I hate to disagree with another’s suggestion, but this seems to have the opposite effect on me. If a powerpoint is 23 slides…and I’m on slide 8, I’m thinking “how long is this going to go on for?”…and if I’m on slide 20, I’m thinking “yay, almost lunch time”. Either way, the numbers tend to make me think more about the time that is passing rather then what is being said. I even get to the point of trying to use it to predict when the speech will be over.
Admittedly, I am terrible with powerpoint presentations. This is mainly due to the assumption many presenters make. A lot seem to think, “I’ve given you the bullet point and pictures, you should be interested by now”. This isn’t true. It is still VERY important how you say everything. You can take a perfect powerpoint and do horrible, if you do a poor job presenting it. And you can take a terrible powerpoint and do amazing if you do a great job presenting it.
The trick to Powerpoint presentations(as with all presentations) is in the way you present it. The substance of the speech is only second to the way it is being conveyed. Think of it as a delivery. The perfect gift is horrible if it gets broke in the mail. And if a lousy gift comes with lots of bubble wrap, it could still be awesome.
My points:
Try to remove all distractions. (sometimes you have to give them no choice but listen)

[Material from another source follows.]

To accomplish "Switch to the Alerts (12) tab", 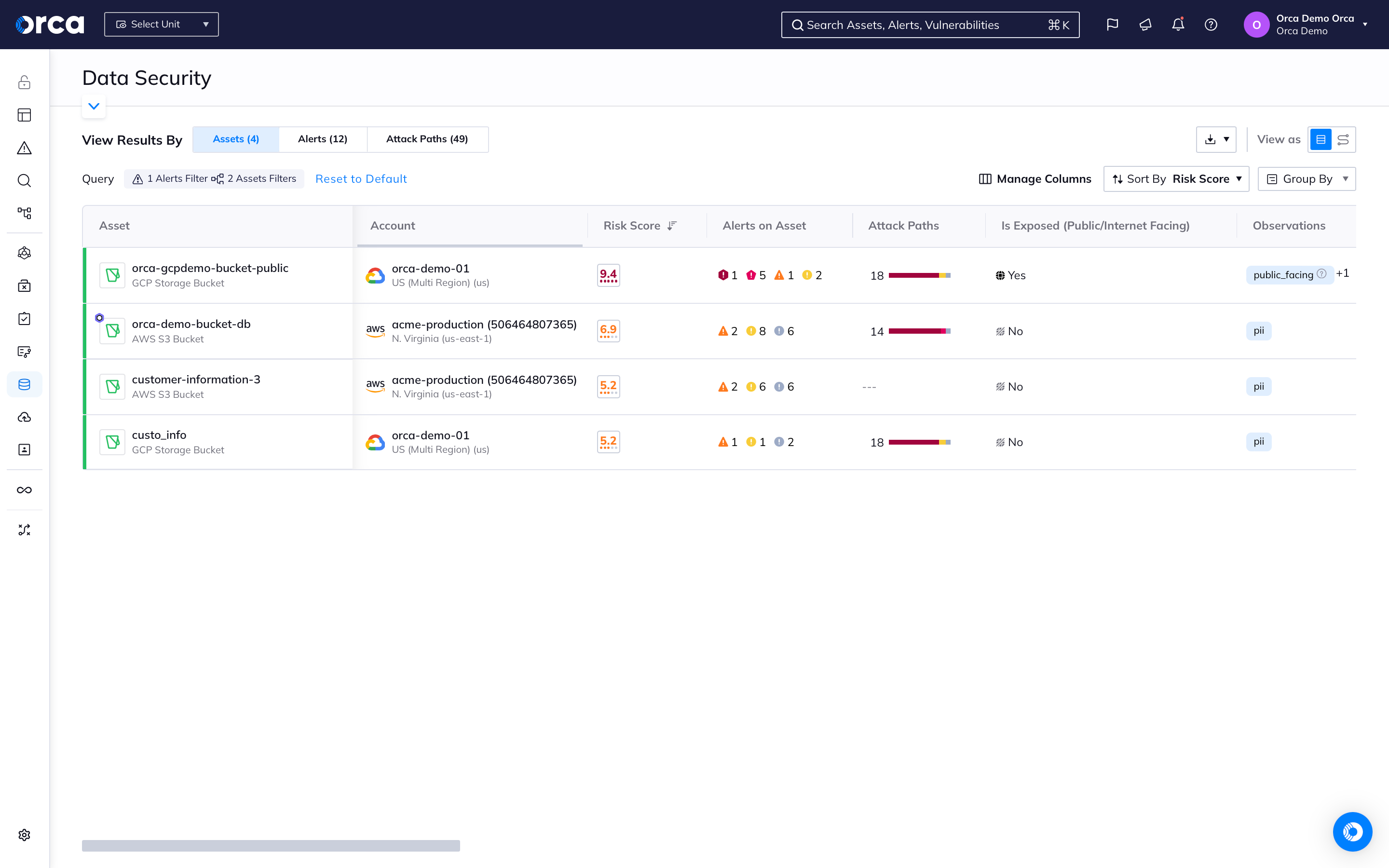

Don’t assume people are interested.
A powerpoint is always as good or bad as the speaker.
Hmm, the advice here to move towards MORE media in the presentation is contrary to some other people that helped me out. But at the same time, FIRST teams know more about what a FIRST team would need.
So, on to our photo gallery!
Also, for those of you who had multiple people perform the presentation, how did you organize that? Did you write down the key points on notecards and studied them (obviously not using them during the actual presentation)? How did you handle whose turn it is to speak? I’m assuming the entire presentation was segmented and delegated?
I am working on a presentation for the Kiwanis for Wednesday right now. We have three presenters doing 5 minutes each on the following topics; First, the Team, the Competition. We are opening with the video that opened last years competition. After the presentation we will be demonstrating the robot.
Each presenter is putting together index cards with notes on their presentation. This weekend we will do a couple of dry runs to perfect the presentation and work on timing.
I’m attaching a link to the presentation in its current form, about 95% complete.
The trick to media is balance. If used properly, pictures really enhance a presentation. But avoid having whole slides that are just pictures. This really detracts from it. Also, I find that you should always talk a minimum of 3X the amount of time they are watching a video. For instance, the animation that we are given at the beginning is a good video length. A match might be good. But together the presentation would become less personal.
Oh I didn’t plan on replacing it all with pictures and videos. But my current revision has paragraphs of text, with few multimedia pieces. Just need to cut down the text to simple bullet points and maybe add a video.